Iam trying to fill array with numbers that i converted from int to string. The output iam trying to get is {"0", "1", "2"...} but my array is filled with the last number that i converted {"19", "19", "19"..} idk why is that. Could you please help me guys ?

My code:

#include <stdio.h>
#include <stdlib.h>
#include <string.h>

int main() {

    char *arr[20] = {};
    for(int i = 0;i < 20;i++){
        char str[20];
        itoa(i, str, 10);
        arr[i] = str;
    }
    
    for(int i = 0;i < 20;i++){
        printf("%s\n", arr[i]);
    }
}

Answer 1

you need to allocate memory for each place in the array, arr. you can do this on the stack or on the heap. In this approach i have allocated the strings on the heap. So i called malloc() for allocating buffers of size int (no need to allocate more).

In my approach i have used sprintf() from stdio.h to convert the numbers to string format.

#include <stdio.h>
#include <stdlib.h>
#include <string.h>

#define MAX_INT_DIGITS_NUM 20 

int main() {

    char* arr[20]; /*this is an array of 20 char pointers*/
    for(int i = 0;i < 20;i++){
        arr[i] = (char*)malloc(sizeof(char) * MAX_INT_DIGITS_NUM);
        sprintf(arr[i], "%d", i);
    }
    
    for(int i = 0;i < 20;i++){
        printf("%s\n", arr[i]);
        
        /*now you need to free all previous allocated buffers*/
        free(arr[i]);
    }
    
    
    
    return 0;
}

what is wrong with your code?

arr is only an array to char pointers! its not really holding string buffers that you can use for copy or scan to it! its only pointers that points to some address.

inside the for loop, you are declaring str buffer and you keep override it (itoa keeps copying to it) to the same place!! hence you exit the for loop in last iteration with only the last converted i!

now, just to aware you, after existing the for loop all the local variables marked by the os as released! so this can lead to memory corruption or override later in the program!

keep in mind that in my solution i always allocates MAX_INT_DIGITS_NUM bytes, no matter the i deget length. this is waste of memory! keep in mind that itoa() is not standard in C or ansi c!

Answer 2

Problem

char str[20]; arranges that str is a pointer to the first element of a chunk of memory containing 20 chars. Since the str is a local variable to the for loop, you cannot be sure what happens to that memory after the current iteration finishes. It is undefined behaviour.

With that in mind, think about what arr will be at the the end of the first for loop.

It will be an array of 20 pointers to some bit of memory.

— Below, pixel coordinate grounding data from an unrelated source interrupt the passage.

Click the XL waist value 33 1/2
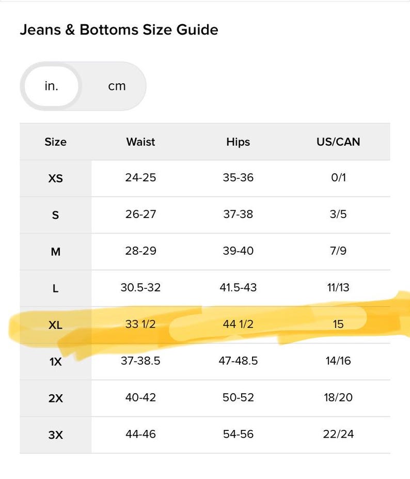Image resolution: width=410 pixels, height=479 pixels. [x=140, y=324]
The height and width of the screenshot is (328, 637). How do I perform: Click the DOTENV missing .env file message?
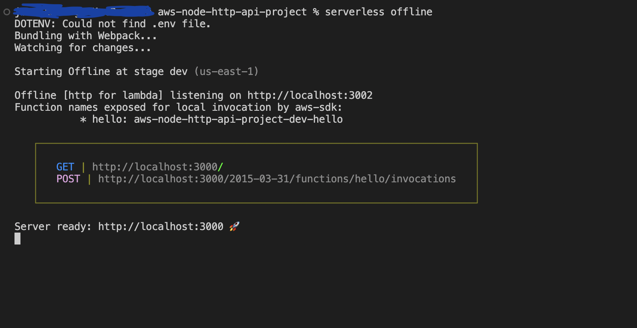pos(113,24)
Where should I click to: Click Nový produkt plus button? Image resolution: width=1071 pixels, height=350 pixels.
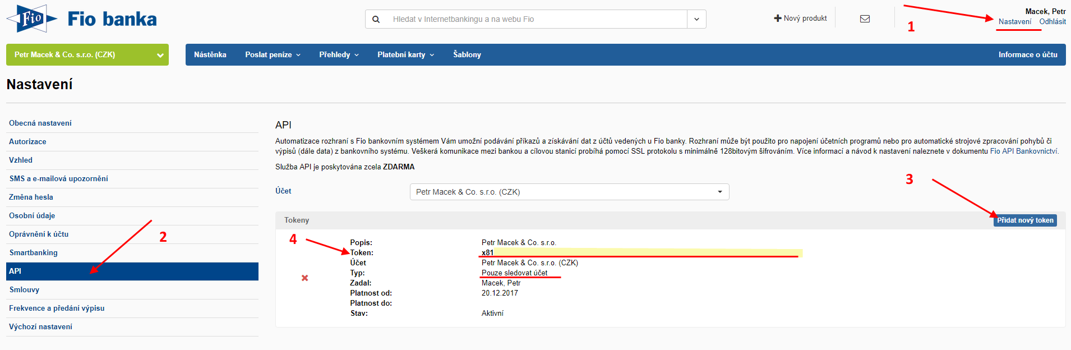[800, 19]
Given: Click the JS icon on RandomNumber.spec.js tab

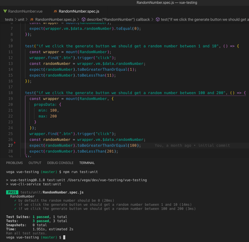Looking at the screenshot, I should click(x=55, y=11).
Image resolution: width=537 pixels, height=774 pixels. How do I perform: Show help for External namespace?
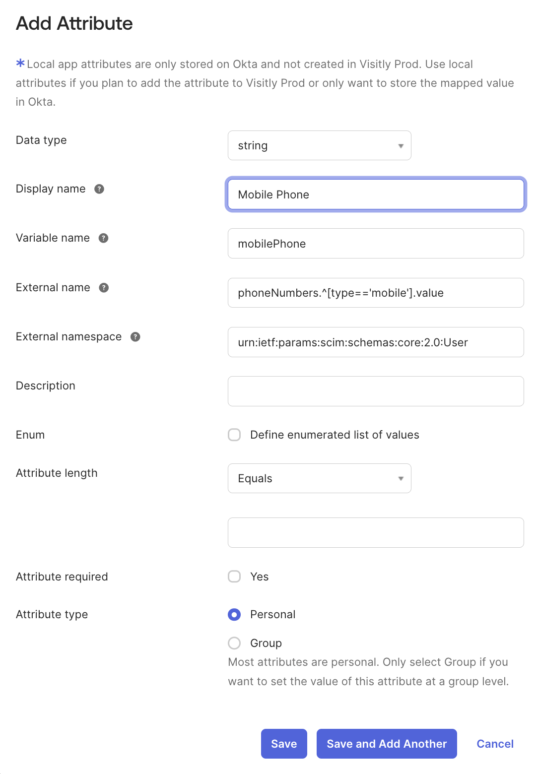pyautogui.click(x=135, y=337)
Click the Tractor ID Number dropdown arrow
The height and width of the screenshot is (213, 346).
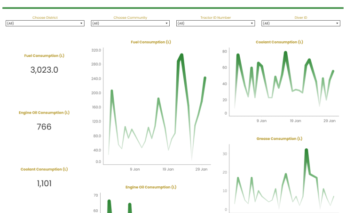click(x=252, y=23)
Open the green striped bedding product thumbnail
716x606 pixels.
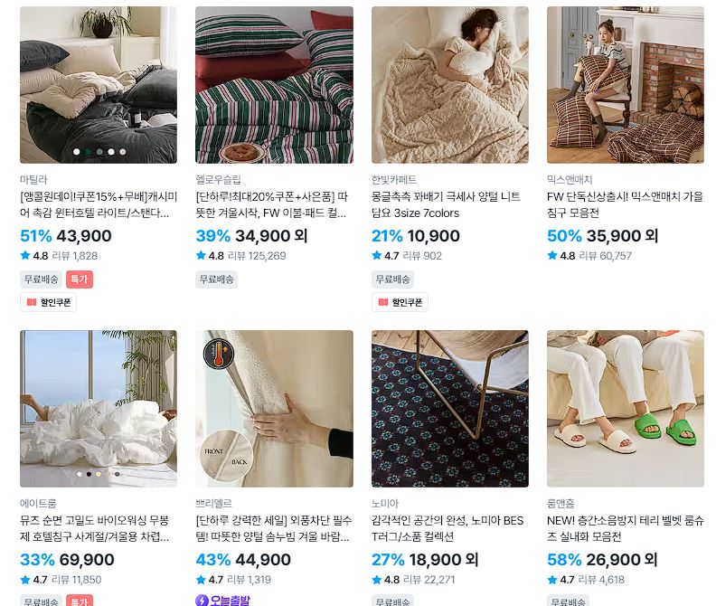274,85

But you can no longer be sure what the memory contains. It may be, as in your case, that they all point to the same bit of memory, which is filled with the last string that itoa put there. This might not happen in general though.

Solution

To fix this, you should probably use malloc to allocate new memory for each string you want to keep, within the first for loop. The memory is then heap allocated, and you can be sure that each call to malloc will give you a chunk of unused memory, such that you won't be overwriting previous strings. Try for example:

for(int i = 0;i < 20;i++){
        char *str = (char *) malloc(sizeof(char) * 20);
        itoa(i, str, 10);
        arr[i] = str;
    }

Note that it is also good practice to explicitly free memory you have allocated with malloc.

Answer 3

char str[20]; creates a single location in memory where str is stored. It does not create a new location each time the loop is run.

arr[i] = str; points each element of arr at that one location, which by the end of the loop contains just "19".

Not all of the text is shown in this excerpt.